Los especialistas consideran que este aumento está relacionado, en gran medida, con la incorporación más tardía de las mujeres al consumo de tabaco, principal factor de riesgo asociado a este tipo de cáncer. Aunque las campañas de prevención han contribuido a reducir el tabaquismo en algunos sectores de la población, los efectos acumulados durante décadas siguen teniendo consecuencias en la salud actual.
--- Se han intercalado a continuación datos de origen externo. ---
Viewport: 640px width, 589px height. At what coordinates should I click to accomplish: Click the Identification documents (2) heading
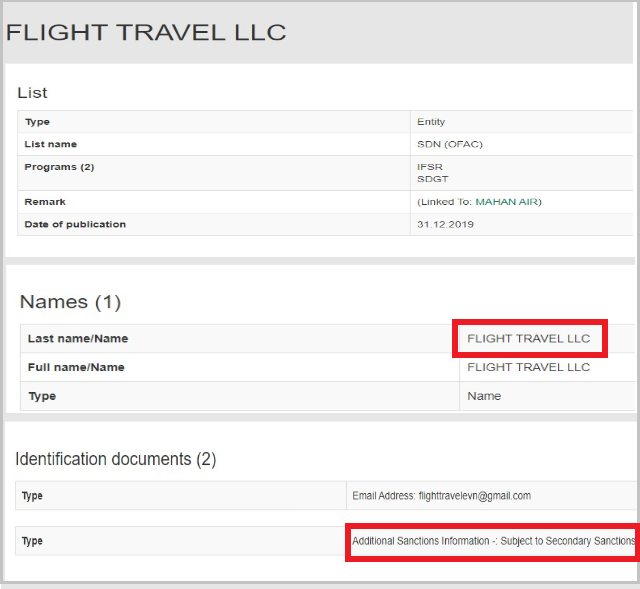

El estudio también ha identificado diferencias importantes entre hombres y mujeres en aspectos como la respuesta a los tratamientos, los efectos secundarios y la supervivencia. De hecho, las pacientes registran una supervivencia media ligeramente superior, aunque el pronóstico general de la enfermedad continúa siendo limitado.
Los investigadores subrayan la necesidad de incorporar una perspectiva de género en el abordaje del cáncer de pulmón. Comprender mejor las diferencias biológicas, clínicas y sociales entre hombres y mujeres puede ayudar a diseñar estrategias más eficaces de prevención, diagnóstico y tratamiento.
Estos hallazgos refuerzan la importancia de la investigación médica y de los estudios realizados en condiciones reales, que permiten conocer mejor la evolución de las enfermedades y avanzar hacia una atención cada vez más personalizada y adaptada a las necesidades de cada paciente.